TASK ITEM:
Look through the entries that follow and count the lines with the word "size". The reply is that number alone.

BEGIN DATA SUPPLIED

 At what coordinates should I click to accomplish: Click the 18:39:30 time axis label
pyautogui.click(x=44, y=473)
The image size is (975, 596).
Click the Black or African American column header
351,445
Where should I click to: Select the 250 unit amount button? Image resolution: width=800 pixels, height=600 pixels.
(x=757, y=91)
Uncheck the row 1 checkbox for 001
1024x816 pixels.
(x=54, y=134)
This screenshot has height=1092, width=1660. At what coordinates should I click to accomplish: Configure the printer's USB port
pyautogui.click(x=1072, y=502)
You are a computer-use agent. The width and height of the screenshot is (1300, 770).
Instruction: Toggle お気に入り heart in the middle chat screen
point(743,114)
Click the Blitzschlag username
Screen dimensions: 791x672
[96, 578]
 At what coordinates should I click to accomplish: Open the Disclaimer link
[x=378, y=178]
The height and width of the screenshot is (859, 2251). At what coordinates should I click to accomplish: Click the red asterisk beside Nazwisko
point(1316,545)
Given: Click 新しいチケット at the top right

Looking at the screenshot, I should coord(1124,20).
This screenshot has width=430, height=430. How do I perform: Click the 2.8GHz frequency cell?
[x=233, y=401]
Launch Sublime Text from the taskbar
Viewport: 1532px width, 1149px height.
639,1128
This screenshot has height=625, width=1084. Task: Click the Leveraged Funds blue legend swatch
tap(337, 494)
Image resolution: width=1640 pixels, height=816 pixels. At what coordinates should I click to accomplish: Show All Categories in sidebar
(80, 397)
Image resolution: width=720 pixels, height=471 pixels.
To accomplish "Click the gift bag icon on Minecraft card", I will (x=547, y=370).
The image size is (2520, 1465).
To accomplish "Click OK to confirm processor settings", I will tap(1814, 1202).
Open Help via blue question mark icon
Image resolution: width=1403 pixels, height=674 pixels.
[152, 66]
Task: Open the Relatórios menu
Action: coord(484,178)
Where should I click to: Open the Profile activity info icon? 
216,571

END DATA SUPPLIED

SOLUTION:
2